• What you should do: Print the lines of the entries below from the one with "Given: Open the More visuals dropdown" through the final line, exactly as they appear. The pictures are not part of the copy.
*** Source data ***
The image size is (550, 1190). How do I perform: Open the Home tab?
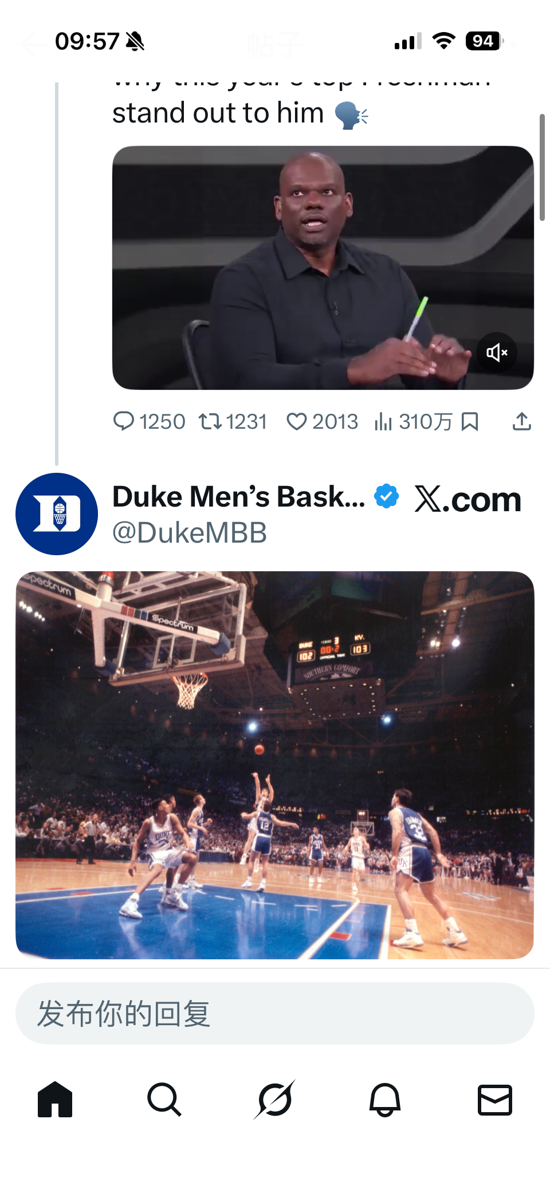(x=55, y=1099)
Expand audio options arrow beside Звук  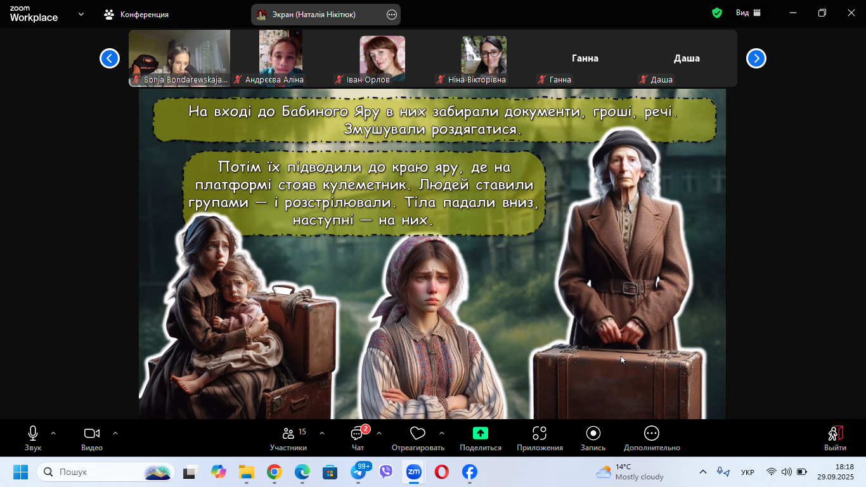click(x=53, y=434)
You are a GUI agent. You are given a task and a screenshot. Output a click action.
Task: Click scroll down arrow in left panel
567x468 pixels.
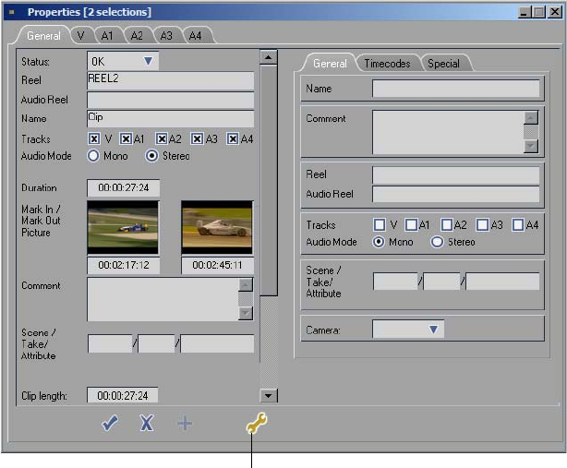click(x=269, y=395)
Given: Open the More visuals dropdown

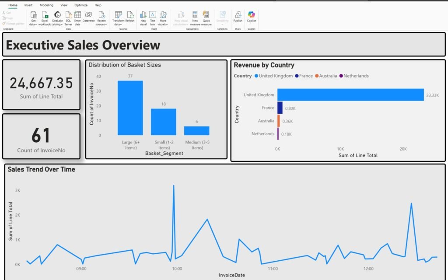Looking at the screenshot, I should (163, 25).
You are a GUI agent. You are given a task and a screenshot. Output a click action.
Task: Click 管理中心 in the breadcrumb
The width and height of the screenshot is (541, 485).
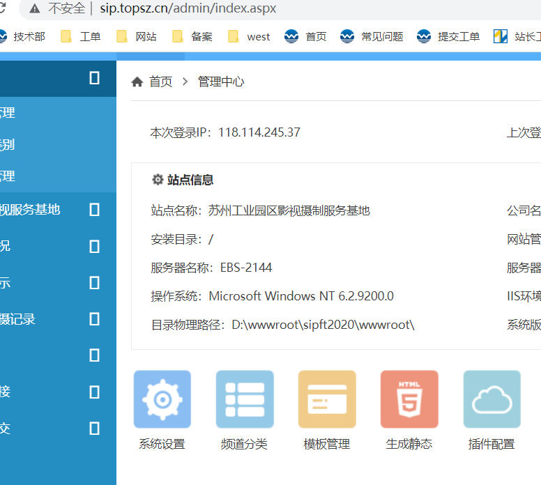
*** End of Source data ***
• Answer section:
Given: Open the More visuals dropdown

Looking at the screenshot, I should (163, 25).
You are a GUI agent. You are given a task and a screenshot. Output a click action.
Task: Click 管理中心 in the breadcrumb
The width and height of the screenshot is (541, 485).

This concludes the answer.